The bin liner one is tricky and I admit we purchase them, though prefer the supposedly degradable or starch based bags. As a consumer it seems pretty much impossible to judge the actual merits of the various options across the many “sustainability” criteria you can apply, and I don’t know what else we could substitute for bin liners? Similarly to Moz we reuse what plastic bags we can’t avoid acquiring until soiled/damaged beyond reuse, so it’s pretty much just unavoidable packaging and very small amounts of uncompostable food waste going into our bin. Without letting it all tumble about loose there doesn’t seem to be an obvious alternative.
AFAICT we’re toward the more extreme end of reuse but not unusual for where we are in Canberra.
John, the National Litter Index, published by Keep Australia Beautiful, monitors littering, including plastic bags, across various jurisdictions. Although it doesn’t specifically monitor litter in waterways, it acts as a general proxy measure for the quantities of different categories of item getting into the environment, although I understand there is some debate about the methodology. According to NLI data, numbers of plastic bags in litter fell substantially in the ACT and Tasmania immediately after the bans came into force in those jurisdictions, and has stayed at relatively low levels, although it appears to have increased slightly in the last year or two (which is presumably why those jurisdictions are reviewing their policies). The reduction was less dramatic in SA, and in the NT appears to have had no effect.
Tim
On reflection I’d be surprised if shopping bags from, supermarkets were ever a big source of litter in waterways and the like.
After all most of us go to the supermarket buy the weeks groceries etc put them in the car, or catch a bus, go home unload the shopping in the kitchen and either store the bags for use as bin liners etc or chuck them in the bin -destined for landfill.
Expect that it would be bags for things like takeaway food that would be more likely to be a problem
All fair points.
Presumably the heavier plastic bags are less economical for the shopping centers to just give away, so overall people will tend towards reuse.
The light plastic bags actually make fairly poor bin liners – often having holes and releasing their contents before they make it to landfill.

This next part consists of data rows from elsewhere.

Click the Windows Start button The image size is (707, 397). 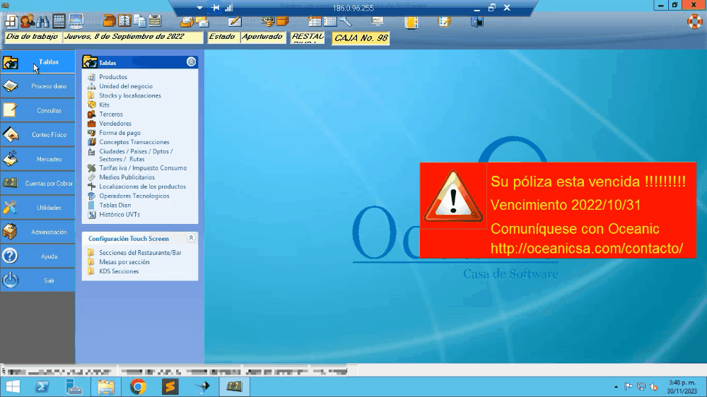coord(12,386)
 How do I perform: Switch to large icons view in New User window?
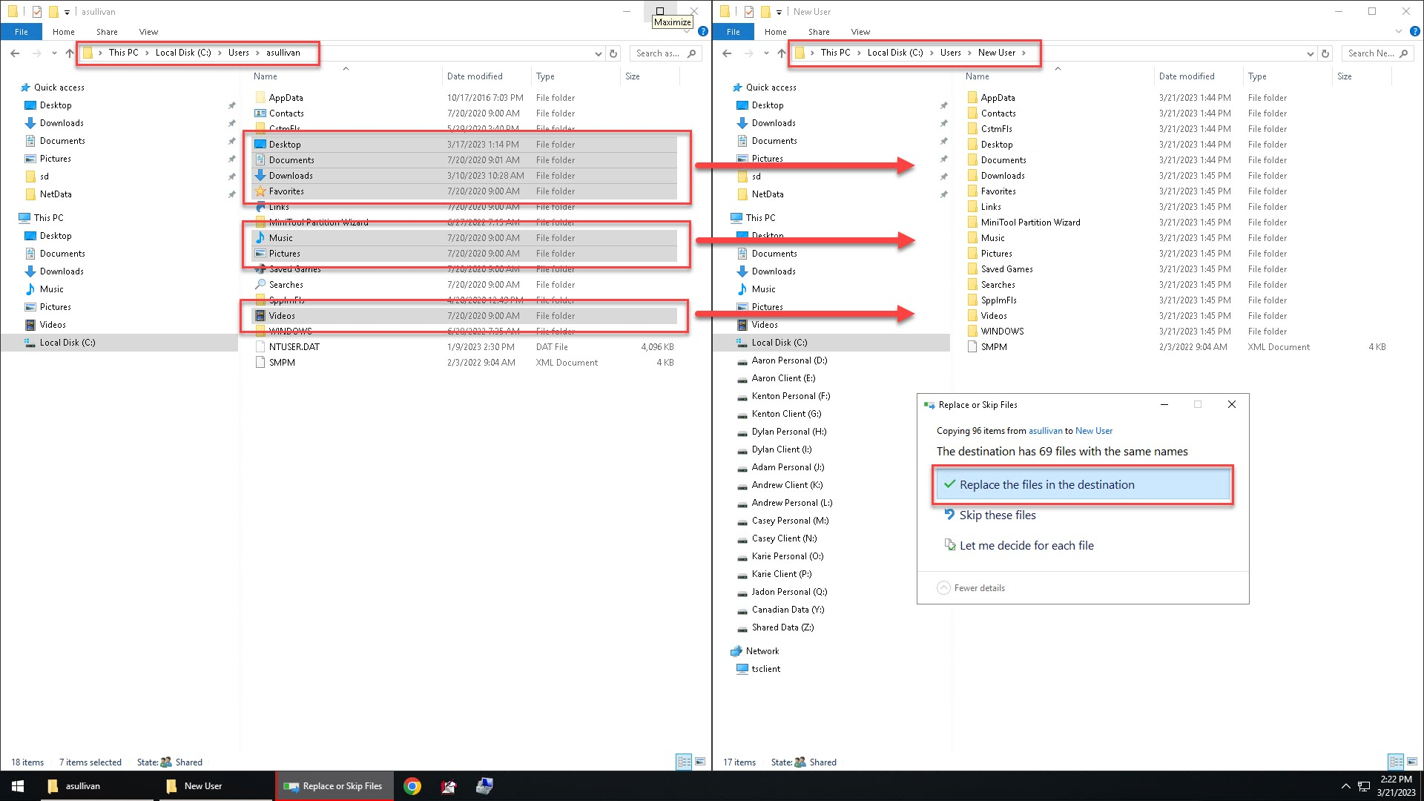1412,762
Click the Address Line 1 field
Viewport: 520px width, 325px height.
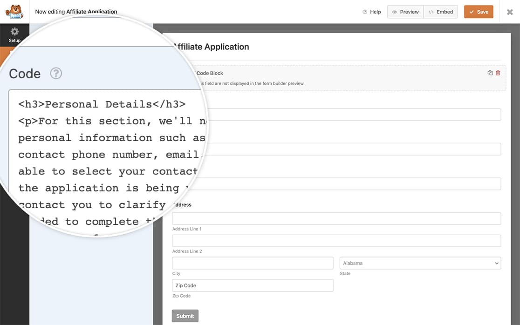pos(336,218)
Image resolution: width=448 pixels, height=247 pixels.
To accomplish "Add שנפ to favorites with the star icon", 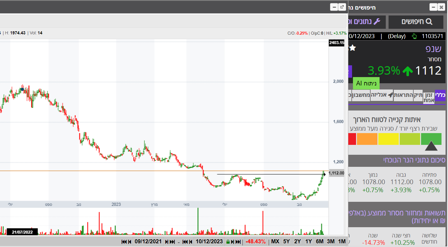I will click(352, 48).

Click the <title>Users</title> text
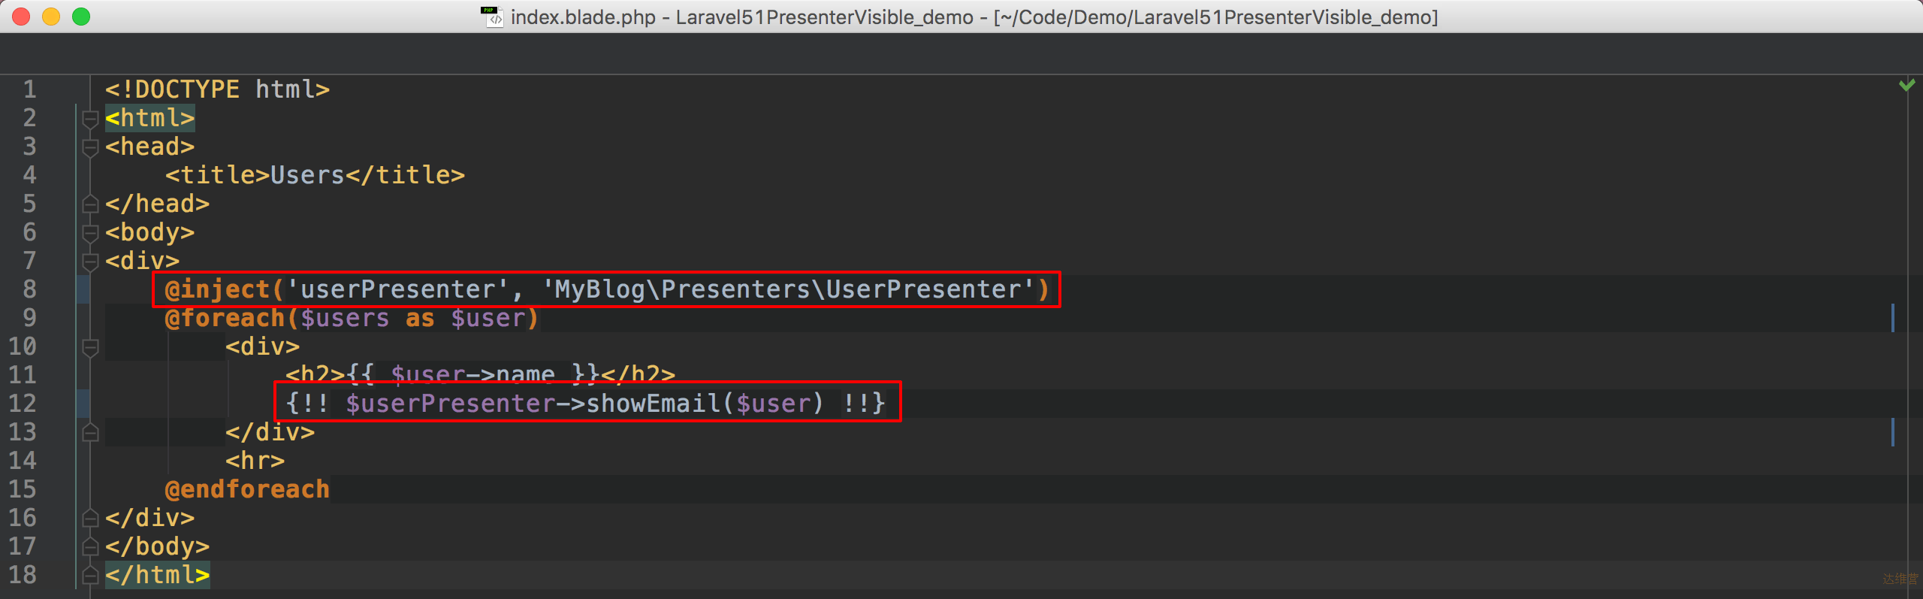315,175
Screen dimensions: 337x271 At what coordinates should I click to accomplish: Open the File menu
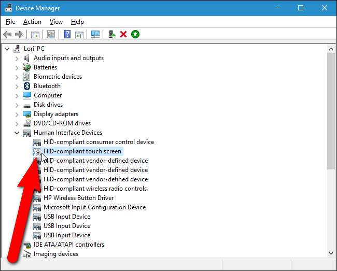point(10,22)
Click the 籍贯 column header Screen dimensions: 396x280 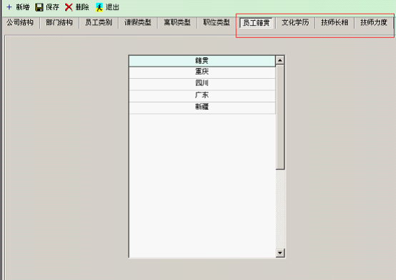coord(202,61)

At least purchased bin bags will serve their intended purpose better.
we’re into cotton bags and we use them often, though whether we use them 370 times before they fall apart? Maybe not.

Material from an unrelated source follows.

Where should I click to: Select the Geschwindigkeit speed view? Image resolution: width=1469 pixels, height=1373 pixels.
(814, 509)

However, the study you refer to is about relative energy use, which is a tiny bit of the environmental impact. Local pollution and ocean pollution are far more important IMO and in that game, cotton beats plastic anytime because it degrades easily and you’re not going to drop a large cotton bag somewhere willy-nilly.
I suspect that the explosion in useless packaging is probably more harmful than the bags. And, ironically, ‘organic food’ often has a lot of plastic around it because it’s so dirty. Add that to the large proportion of ‘organic’ food thrown away before it even makes the shop, and you wonder what the argument for it is…..
Oh Paul, don’t get me on to the idiocies of ‘organic food’. Done on a large scale it would seriously degrade both human health and the environment. Though I do concede it often tastes better.